Seymour Krim

Seymour Krim (May 11, 1922 – August 30, 1989) was an American author, editor and literary critic.[1] He is often categorized with the writers of the Beat Generation. He wrote for the Village Voice, Playboy, New York Element and International Times, among many other publications. He worked for a time at The New Yorker, where Brendan Gill recalled he was often "stripped to the waist."

Krim sitting on a stoop in the East Village

Career

Krim was born in the Washington Heights section of Manhattan and spent much of his time in New York City. He was widely regarded as part of the New Journalism movement of the 1960s; in 1965 he joined the New York Herald Tribune′s staff, which included Jimmy Breslin, Tom Wolfe and Dick Schaap.[1] His robust prose was often laced with a startling, often funny, candor. In his introduction to Jack Kerouac's novel Desolation Angels, published in 1965, Krim argued for Kerouac's place in the annals of American literature.

He taught writing seminars at a number of universities in the United States and abroad, including Mexico and Israel. For several years during the early 1980s he served as head of The Writers Workshop in Iowa City. His honors included the Longview Award for Literature (1960), a Guggenheim Fellowship (1976) and a Fulbright grant (1985). After suffering from a number of physical setbacks, including a debilitating heart attack, Krim committed suicide in his one-room apartment on East 10th Street by an overdose of barbiturates on August 30, 1989.[1]

Posthumous

Phillip Lopate published Krim's "For My Brothers and Sisters in the Failure Business" in his 1997 anthology The Art of the Personal Essay. In 2001, Saul Bellow included "What's This Cat's Story?" in Editors: The Best from Five Decades. Also in 2001, critic Vivian Gornick praised Krim as "a Jewish Joan Didion" in her book The Situation and the Story. Gornick also included Krim's "Failure Business" on her list of the Ten Greatest Essays, Ever.

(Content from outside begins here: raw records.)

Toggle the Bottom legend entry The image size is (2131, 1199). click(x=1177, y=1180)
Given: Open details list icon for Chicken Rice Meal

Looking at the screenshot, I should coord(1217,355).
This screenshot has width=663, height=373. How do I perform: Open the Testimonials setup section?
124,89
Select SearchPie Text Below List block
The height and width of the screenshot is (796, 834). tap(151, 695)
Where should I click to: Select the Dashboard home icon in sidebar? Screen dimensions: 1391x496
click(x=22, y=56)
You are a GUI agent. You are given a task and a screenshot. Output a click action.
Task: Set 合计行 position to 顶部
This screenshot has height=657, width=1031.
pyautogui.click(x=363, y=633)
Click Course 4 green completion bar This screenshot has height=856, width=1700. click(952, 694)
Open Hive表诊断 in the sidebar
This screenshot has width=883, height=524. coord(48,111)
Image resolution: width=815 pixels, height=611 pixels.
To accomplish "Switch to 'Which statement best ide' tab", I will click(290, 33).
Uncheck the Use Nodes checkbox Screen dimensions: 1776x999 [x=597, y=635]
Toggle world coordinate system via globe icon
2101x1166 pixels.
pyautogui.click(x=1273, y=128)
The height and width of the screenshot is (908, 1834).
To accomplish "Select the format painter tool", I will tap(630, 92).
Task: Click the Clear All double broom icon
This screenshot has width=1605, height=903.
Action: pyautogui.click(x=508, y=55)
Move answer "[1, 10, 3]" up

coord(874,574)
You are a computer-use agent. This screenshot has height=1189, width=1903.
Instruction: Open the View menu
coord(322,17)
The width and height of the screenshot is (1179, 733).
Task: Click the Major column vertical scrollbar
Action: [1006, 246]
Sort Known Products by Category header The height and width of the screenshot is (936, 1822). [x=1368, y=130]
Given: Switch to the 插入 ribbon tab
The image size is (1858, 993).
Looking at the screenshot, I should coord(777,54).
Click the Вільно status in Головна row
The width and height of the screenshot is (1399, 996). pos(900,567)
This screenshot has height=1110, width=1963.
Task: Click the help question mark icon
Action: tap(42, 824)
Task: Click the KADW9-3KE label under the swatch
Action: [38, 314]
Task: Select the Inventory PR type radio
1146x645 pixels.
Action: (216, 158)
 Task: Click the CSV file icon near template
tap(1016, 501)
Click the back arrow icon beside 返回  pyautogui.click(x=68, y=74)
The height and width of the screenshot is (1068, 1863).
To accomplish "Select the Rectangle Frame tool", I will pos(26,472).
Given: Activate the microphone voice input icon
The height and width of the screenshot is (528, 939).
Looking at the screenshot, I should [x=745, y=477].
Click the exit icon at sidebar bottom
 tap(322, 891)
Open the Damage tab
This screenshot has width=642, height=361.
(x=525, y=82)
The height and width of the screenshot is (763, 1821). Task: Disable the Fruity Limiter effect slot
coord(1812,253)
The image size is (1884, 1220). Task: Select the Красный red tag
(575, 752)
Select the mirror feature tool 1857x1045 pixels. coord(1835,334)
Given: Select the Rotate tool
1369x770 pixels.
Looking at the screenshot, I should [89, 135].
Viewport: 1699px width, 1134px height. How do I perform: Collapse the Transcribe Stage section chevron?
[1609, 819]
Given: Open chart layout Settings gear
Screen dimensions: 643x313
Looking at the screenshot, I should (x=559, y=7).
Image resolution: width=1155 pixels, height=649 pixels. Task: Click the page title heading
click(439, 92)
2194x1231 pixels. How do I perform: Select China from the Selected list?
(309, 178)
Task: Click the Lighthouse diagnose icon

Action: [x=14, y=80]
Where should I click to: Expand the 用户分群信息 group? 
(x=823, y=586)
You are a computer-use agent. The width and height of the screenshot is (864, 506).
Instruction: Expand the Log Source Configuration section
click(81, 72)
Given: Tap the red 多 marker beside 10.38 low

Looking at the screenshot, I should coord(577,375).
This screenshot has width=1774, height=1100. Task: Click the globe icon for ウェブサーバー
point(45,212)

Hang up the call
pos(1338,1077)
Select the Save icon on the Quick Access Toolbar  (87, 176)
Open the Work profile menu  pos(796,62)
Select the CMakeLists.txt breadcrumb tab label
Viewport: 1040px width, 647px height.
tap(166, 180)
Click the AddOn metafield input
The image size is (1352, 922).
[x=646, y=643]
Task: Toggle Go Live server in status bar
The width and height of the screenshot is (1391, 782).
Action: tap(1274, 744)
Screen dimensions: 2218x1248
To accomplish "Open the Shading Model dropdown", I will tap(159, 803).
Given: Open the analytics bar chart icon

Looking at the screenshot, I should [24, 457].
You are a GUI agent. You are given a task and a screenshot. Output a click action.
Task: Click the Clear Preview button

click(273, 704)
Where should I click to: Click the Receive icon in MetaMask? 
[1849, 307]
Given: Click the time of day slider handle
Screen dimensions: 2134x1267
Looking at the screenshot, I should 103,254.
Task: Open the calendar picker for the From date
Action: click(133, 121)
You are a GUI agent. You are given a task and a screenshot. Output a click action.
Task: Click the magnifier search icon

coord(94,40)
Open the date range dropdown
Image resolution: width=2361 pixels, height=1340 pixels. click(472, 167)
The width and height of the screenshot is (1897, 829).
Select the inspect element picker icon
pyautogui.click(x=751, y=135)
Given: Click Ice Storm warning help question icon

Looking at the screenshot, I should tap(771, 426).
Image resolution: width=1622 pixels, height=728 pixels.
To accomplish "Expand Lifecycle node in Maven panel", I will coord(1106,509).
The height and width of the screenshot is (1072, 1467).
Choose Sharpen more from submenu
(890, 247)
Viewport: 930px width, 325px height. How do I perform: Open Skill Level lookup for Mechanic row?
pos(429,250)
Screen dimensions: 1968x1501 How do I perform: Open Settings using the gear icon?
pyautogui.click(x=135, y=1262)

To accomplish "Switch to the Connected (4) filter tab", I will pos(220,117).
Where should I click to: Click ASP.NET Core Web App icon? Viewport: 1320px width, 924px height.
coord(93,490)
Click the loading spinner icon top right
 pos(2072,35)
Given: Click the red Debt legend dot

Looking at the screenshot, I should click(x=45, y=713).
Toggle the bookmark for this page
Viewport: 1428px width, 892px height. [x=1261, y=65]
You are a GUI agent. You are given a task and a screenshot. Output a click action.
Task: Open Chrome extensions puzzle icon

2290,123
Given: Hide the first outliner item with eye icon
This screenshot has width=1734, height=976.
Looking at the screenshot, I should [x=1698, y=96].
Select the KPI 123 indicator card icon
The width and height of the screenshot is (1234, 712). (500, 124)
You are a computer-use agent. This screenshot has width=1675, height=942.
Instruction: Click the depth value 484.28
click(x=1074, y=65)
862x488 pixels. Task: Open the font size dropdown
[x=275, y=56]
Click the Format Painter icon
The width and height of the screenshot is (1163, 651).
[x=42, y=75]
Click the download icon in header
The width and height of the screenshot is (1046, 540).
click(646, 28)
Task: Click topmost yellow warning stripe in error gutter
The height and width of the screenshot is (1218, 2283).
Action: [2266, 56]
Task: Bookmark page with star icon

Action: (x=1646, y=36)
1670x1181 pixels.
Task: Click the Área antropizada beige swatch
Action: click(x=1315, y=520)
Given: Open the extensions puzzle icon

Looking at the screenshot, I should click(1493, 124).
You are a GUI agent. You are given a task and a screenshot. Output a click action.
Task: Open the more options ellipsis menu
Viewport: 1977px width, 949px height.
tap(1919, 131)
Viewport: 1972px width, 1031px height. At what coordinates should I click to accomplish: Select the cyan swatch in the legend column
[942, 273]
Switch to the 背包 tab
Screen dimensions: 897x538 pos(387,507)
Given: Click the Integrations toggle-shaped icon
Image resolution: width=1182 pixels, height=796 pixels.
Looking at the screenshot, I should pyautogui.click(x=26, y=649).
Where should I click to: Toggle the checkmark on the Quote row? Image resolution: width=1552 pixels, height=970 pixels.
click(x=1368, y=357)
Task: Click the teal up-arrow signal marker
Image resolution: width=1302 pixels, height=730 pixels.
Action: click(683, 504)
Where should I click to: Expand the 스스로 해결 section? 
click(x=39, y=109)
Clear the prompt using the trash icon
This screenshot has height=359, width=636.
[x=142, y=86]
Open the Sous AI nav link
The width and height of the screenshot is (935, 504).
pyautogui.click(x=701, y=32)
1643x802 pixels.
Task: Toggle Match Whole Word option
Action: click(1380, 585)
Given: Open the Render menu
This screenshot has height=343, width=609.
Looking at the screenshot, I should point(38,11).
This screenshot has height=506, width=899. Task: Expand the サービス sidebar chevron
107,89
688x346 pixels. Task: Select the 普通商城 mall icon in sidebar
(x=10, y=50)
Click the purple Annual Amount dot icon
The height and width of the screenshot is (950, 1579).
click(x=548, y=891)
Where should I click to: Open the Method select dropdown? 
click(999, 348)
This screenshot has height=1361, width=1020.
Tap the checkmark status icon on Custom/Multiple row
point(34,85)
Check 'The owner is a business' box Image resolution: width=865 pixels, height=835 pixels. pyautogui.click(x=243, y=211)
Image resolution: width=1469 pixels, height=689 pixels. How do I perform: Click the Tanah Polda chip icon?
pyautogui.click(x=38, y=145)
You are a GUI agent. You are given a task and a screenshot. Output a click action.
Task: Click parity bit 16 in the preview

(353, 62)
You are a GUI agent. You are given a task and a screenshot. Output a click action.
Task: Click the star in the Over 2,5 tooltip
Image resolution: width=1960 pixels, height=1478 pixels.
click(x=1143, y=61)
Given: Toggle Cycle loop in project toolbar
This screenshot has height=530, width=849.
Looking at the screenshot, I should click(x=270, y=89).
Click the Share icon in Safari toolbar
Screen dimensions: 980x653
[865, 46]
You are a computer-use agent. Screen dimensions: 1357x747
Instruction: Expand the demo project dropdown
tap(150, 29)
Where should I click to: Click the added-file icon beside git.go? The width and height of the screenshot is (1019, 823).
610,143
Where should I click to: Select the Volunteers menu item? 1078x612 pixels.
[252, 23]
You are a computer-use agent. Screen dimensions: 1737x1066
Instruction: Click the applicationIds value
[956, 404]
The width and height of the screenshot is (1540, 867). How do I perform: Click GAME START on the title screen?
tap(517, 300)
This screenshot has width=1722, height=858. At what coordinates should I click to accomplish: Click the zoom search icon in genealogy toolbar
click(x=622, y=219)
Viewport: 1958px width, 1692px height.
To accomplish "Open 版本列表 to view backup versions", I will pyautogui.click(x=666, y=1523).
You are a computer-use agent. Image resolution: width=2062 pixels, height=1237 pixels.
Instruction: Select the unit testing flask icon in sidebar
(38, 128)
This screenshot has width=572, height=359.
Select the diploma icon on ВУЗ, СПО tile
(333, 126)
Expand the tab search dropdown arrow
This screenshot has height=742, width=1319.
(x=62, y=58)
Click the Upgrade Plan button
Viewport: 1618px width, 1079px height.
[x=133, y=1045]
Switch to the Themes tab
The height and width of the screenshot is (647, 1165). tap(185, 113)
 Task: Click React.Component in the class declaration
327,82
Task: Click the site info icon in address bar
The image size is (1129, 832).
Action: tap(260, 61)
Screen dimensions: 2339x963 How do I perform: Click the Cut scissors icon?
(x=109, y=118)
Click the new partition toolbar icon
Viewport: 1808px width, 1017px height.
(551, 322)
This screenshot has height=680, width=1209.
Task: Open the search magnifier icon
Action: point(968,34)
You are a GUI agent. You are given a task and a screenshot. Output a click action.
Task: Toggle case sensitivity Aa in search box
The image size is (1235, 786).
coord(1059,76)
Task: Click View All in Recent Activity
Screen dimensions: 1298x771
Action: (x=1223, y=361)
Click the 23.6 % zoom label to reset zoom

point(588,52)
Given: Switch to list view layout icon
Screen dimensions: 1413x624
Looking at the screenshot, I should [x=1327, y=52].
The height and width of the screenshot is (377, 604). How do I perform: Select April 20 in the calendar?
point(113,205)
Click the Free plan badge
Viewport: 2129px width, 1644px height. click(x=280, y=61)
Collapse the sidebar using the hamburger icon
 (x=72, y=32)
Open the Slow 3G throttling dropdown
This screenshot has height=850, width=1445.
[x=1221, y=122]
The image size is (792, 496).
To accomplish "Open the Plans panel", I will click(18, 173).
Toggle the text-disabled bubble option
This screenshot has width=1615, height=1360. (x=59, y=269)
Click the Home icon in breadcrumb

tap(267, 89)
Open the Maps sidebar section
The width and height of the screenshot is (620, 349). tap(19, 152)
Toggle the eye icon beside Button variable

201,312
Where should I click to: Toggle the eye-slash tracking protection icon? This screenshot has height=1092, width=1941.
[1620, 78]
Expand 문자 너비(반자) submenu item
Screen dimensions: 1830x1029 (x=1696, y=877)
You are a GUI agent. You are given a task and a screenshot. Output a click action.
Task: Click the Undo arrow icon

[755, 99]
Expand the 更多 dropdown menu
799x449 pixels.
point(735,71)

A new collection of Krim's work from Syracuse University Press, Missing a Beat: The Rants and Regrets of Seymour Krim, edited and with an introduction by Mark Cohen, argues that Krim should be seen primarily as a Jewish-American author and part of the same cultural and literary moment that in the late 1950s and early 1960s brought to prominence Philip Roth, Saul Bellow, Norman Mailer, and other writers who made Jewish-American literature prominent at that time.

Bibliography

  • Manhattan: Stories of a Great City (1954; editor)
  • The Beats (1960; editor)
  • Views of a Nearsighted Cannoneer (1961)
  • Shake It for the World, Smartass (1970)
  • You and Me (1974)
  • What's This Cat's Story? (1991 Posthumous compilation)

References

  1. "Seymour Krim, 67, Author and Essayist". The New York Times. August 31, 1989.